Garantir o cumprimento dos dias letivos
São 200 dias e 800 horas por ano que
a escola deve assegurar aos alunos. No entanto, não basta que a quantidade seja
cumprida. É preciso assegurar a boa utilização do tempo para o ensino e a
aprendizagem. A observação de sala de aula ajuda o coordenador pedagógico a ver
se isso está sendo feito. Se ele notar desperdício com tarefas pouco
importantes, deve inserir a discussão sobre o máximo aproveitamento do tempo
das aulas nos encontros de formação a fim de orientar os professores.
6-Comunidade
Comunicar as propostas de alfabetização aos pais
Será mais fácil acompanhar a
aprendizagem dos filhos se os familiares forem bem informados sobre os
procedimentos usados pela escola para atingir tal objetivo. "As reuniões
de pais servem a esse propósito, assim como palestras que abordam a maneira
como as crianças aprendem a ler e escrever", afirma Paula Stella,
professora de pós-graduação do Centro de Formação da Escola da Vila, em São
Paulo. Nos encontros, é possível dar orientações sobre como ajudar os filhos.

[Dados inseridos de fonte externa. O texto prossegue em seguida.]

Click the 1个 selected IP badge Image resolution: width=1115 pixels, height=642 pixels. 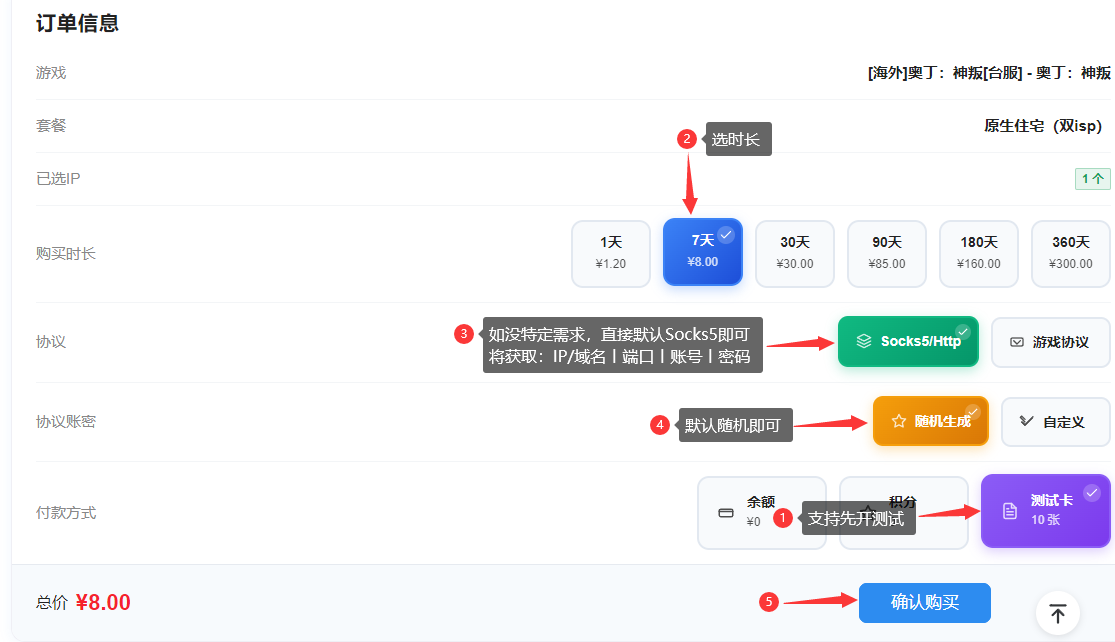pos(1092,179)
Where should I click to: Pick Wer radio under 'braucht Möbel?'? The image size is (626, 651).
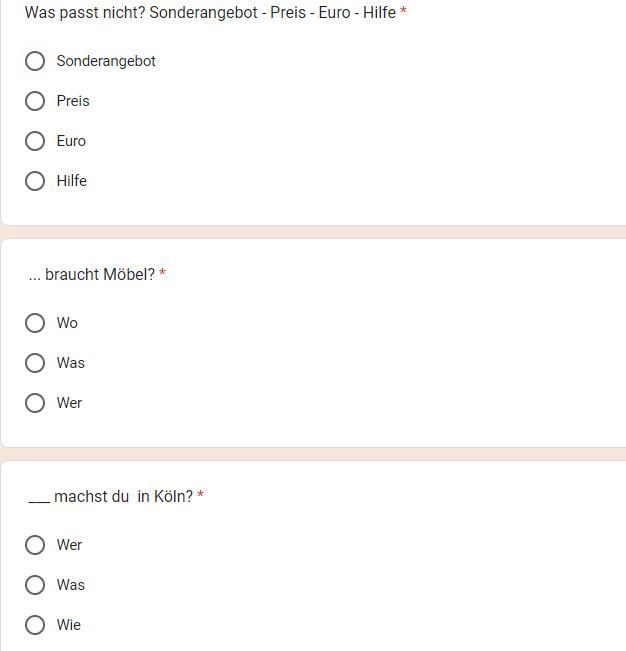(x=35, y=403)
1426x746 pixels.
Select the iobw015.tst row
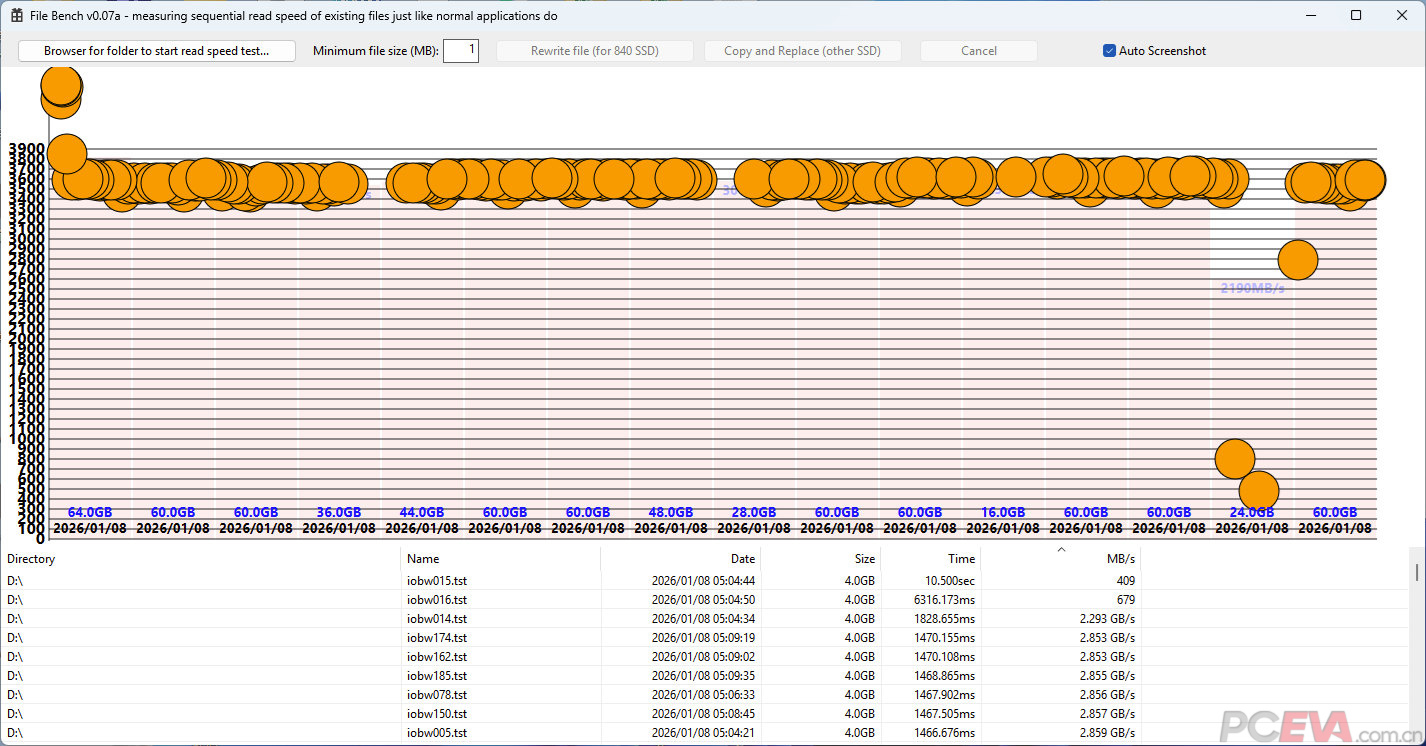437,581
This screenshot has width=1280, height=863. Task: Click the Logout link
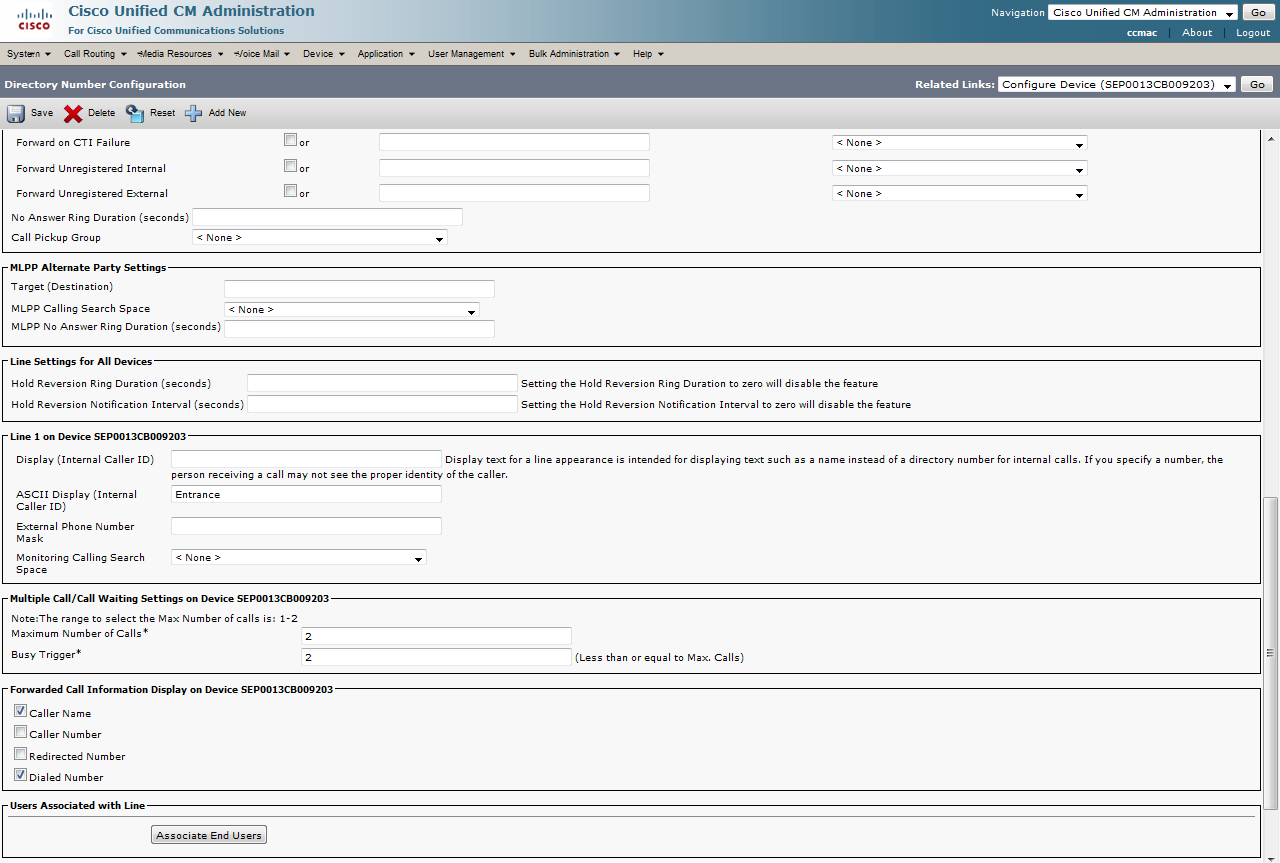1252,33
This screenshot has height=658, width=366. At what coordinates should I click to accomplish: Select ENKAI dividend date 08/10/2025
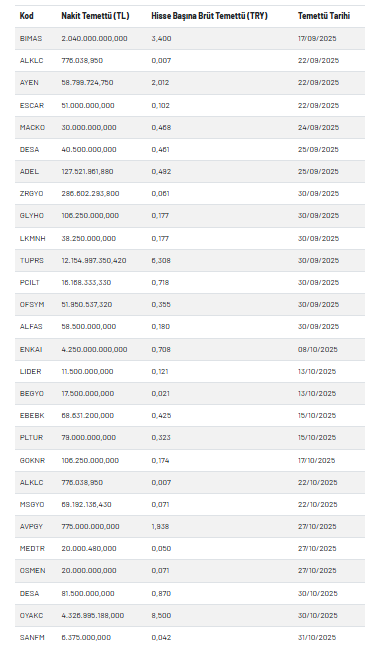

Os pais podem perguntar se há lição de casa, reservar um local tranquilo para
que a criança faça as tarefas, olhar o caderno e comentar os avanços. E, claro,
ler para e com os pequenos.
Incluir a família nas atividades
Quando participam de eventos como
feira de troca de livros e gibis, saraus literários e encontros com autores, os
pais mostram aos filhos a importância de ler e valorizam a atividade de
leitura. Por isso, um convite para comparecer à escola nesses momentos é
bem-vindo, assim como a inclusão em projetos que demandem a leitura em família.